Örneğin Aralık ayındayız ve ne yazık ki ağaçlar hala yapraklarını döküp uykuya geçemedi. Alın size karmaşa.

Bu yıl nükleer sözcüğünü çok fazla duyduk. Sanki her an başımızın üzerinden nükleer başlıklı füzeler geçecek ve hep birlikte yok olacağız.

Pahalılık, barınma sorunu hızla artıyor. Kiracılar ile ev sahipleri arasında fırtına koptu kopacak. Gerginlik kalın bir sis tabakası gibi sarmış sokakları.

Kalabalık her gün artmaya devam ediyor. Sokaklar, caddeler arabalarla dolu. Kıpırdayacak, nefes alacak yerimiz kalmadı.

İnsanlar bilinçsizce bu histerinin içinde bir uçtan diğerine savruluyor. Duygularımız azaldı. Az hissediyor, az söylüyoruz.

Mutsuzuz. Hadi bunu itiraf edin kendinize. Mutsuzuz. En çok mutsuzluğumuz korkutuyor bizleri. Sanki bir daha asla mutlu olamayacakmışız gibi geliyor hepimize.

Ne kadar kulaklarımızı tıkasak da dış dünyadan gelen seslere o sesler vücudumuza sızarak çoktan karışmış oluyor ruhumuza.

Öldürülmüş çocuklar yağıyor sıcak ve güvenli salonumuza dev ekran televizyonlarımızdan. Ve bizler ancak dizimiz başlayana kadar o çocukları aklımızda tutuyoruz. Sonra o vıcık vıcık ilişkili diziler bizi gerçeklerden bir gün daha uzaklaştırıyor.

Bilmem kaç tonluk bombalarla öldürülen çocuklar için üzülmeyi bir gün erteliyoruz.

Üstelik yarın iş yerinde ya da arkadaş toplantılarında göğe karışan o çocuklardan söz etmek için yeterince hamasi cümleyi ezberlemişiz çoktan. Bir de sakın sesinize üzücü efektler eklemeyi unutmayın.

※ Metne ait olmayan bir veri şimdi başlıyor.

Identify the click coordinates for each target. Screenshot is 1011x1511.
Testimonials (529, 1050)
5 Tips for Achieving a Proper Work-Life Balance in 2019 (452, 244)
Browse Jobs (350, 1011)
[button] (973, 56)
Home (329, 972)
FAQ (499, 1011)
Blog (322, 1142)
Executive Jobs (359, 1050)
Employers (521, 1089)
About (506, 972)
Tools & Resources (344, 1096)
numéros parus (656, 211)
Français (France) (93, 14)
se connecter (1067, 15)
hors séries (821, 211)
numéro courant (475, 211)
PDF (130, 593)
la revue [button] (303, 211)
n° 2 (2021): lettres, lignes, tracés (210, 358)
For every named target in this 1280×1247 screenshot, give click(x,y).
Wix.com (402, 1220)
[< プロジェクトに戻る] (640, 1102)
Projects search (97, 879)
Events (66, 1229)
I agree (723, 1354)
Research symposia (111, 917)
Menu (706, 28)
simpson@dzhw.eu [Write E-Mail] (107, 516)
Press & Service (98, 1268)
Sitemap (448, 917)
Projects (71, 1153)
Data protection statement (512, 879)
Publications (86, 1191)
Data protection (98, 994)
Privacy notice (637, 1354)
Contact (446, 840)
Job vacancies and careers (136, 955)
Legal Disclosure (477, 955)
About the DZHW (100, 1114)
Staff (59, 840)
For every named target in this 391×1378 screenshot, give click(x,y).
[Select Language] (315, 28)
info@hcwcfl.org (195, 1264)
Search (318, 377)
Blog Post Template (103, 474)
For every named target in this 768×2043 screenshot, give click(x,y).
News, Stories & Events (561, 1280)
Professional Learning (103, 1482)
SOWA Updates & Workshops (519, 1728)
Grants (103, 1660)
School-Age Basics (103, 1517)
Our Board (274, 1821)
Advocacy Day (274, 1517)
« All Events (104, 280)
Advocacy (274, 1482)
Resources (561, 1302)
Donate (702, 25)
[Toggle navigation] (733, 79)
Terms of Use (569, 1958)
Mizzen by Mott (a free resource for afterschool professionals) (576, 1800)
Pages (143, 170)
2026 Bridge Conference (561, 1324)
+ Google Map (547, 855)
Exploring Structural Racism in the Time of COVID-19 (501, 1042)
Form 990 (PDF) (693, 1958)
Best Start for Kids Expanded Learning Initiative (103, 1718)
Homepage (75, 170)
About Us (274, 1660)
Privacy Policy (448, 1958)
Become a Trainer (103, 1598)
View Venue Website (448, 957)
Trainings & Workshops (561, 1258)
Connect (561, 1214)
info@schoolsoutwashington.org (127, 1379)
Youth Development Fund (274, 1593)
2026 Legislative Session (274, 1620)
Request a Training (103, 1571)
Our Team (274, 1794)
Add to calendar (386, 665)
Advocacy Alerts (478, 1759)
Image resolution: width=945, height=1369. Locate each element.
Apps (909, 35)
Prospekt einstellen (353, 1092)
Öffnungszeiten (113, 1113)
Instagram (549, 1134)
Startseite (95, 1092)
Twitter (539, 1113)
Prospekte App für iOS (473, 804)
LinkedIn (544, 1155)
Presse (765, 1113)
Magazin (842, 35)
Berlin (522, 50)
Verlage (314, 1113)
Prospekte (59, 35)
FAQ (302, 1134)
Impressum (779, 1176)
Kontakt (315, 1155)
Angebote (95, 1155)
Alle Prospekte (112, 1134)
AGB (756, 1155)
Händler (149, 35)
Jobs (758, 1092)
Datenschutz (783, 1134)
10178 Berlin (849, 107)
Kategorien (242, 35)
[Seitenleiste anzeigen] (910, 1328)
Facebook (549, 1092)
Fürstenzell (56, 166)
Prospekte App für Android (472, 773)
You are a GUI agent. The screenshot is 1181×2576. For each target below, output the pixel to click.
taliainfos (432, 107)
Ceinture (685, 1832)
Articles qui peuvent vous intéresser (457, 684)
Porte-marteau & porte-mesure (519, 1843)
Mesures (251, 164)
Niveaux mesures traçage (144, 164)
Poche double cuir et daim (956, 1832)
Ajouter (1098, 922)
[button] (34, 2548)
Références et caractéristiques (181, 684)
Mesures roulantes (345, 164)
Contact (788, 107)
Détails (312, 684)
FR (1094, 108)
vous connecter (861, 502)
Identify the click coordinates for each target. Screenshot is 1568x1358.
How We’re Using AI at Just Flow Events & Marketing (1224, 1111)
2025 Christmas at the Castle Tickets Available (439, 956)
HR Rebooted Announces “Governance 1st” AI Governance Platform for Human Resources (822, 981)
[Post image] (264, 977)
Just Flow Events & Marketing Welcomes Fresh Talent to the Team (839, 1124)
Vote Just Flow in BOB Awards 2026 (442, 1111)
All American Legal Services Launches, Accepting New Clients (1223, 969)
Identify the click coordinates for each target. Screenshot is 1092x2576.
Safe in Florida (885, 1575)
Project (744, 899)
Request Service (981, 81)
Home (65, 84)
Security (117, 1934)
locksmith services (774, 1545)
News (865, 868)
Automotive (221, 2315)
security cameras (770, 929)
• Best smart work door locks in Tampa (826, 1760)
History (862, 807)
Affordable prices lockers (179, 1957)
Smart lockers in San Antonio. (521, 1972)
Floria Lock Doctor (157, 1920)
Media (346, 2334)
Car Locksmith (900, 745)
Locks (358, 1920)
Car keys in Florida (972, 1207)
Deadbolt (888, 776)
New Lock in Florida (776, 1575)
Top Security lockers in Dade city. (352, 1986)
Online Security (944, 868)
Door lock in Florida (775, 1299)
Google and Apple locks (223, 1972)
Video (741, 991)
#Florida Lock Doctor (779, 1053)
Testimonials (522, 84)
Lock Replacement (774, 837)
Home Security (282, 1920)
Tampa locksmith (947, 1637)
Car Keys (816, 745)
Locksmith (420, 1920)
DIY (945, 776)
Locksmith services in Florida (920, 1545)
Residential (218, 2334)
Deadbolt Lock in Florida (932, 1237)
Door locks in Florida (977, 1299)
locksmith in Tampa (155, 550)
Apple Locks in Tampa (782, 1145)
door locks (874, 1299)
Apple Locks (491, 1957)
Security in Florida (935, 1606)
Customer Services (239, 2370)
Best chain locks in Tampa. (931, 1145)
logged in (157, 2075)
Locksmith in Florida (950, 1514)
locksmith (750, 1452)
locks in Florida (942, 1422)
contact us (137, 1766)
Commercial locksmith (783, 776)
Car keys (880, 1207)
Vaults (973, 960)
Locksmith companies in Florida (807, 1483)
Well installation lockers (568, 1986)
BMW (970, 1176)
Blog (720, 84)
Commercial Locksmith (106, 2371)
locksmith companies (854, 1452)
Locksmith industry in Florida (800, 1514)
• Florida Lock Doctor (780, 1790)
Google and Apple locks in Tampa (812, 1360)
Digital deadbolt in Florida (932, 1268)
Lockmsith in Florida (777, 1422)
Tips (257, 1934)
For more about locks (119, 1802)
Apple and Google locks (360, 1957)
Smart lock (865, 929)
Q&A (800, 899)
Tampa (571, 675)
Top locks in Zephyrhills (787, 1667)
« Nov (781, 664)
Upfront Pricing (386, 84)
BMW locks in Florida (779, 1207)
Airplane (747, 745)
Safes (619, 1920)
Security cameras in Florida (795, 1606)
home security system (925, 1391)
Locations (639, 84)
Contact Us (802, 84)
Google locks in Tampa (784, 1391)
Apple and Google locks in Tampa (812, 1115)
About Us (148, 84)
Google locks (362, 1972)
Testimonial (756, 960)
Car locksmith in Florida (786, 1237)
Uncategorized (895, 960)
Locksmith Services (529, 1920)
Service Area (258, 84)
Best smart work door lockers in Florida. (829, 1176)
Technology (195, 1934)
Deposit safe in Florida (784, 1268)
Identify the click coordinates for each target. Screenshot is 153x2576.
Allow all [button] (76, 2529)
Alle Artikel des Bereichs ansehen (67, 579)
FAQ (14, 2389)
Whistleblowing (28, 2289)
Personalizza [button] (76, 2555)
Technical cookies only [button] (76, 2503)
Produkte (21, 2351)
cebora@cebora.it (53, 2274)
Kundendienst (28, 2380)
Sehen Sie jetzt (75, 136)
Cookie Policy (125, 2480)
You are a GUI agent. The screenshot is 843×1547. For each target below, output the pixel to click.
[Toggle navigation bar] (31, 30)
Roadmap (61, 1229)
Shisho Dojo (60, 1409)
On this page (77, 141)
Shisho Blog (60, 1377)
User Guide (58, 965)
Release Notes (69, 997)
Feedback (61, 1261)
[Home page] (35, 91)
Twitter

Bu karmaşa bizlere sahipleneceğimiz tek ölümün kendi ölümümüz olduğu gerçeğine de inandırmaya başladı.

Henüz tam anlamıyla kış gelmedi ama ben şimdiden ilkbaharı düşlemeye başladım. Hepimizin bir yenilenmeye, bir umuda ihtiyacı var. Belki ilk baharda dağı taşı saran çiçekler bizlere umudu ve yenilenmeyi de beraberinde getirir. Hepimizin daha çok çiçek görmeye ihtiyacı var.

Bahar balkondaki saksılarla gelmiyor. Geldiğini görmek için mutlaka dışarıda; doğanın içinde olmak gerekiyor.

En hızlı işgalci ‘’karmaşa’’ sizce kaygıyı da yanında mı taşıyor? Ya da kaygı ve karmaşa birbirinden mi besleniyor.

Yorulduk.

Bıktık.

Bezdik.

İstediğiniz sözcüğü siz seçin. Ayrıca çoktan seçmeli değil bizim sistemimiz. Bu sözcüklerin üçünü birden seçebilirsiniz. Hatta sizler de ekleme yapabilirsiniz.

Hepimiz dünyanın kötüye gittiğini görüyoruz. Bu kötülüğü engellemeye gücümüz yetmiyor.

En acısı da aklımızdan geçene gücümüzün yetmemesi.

Aklımızda baharlar var ama biz henüz kışı bile göremedik.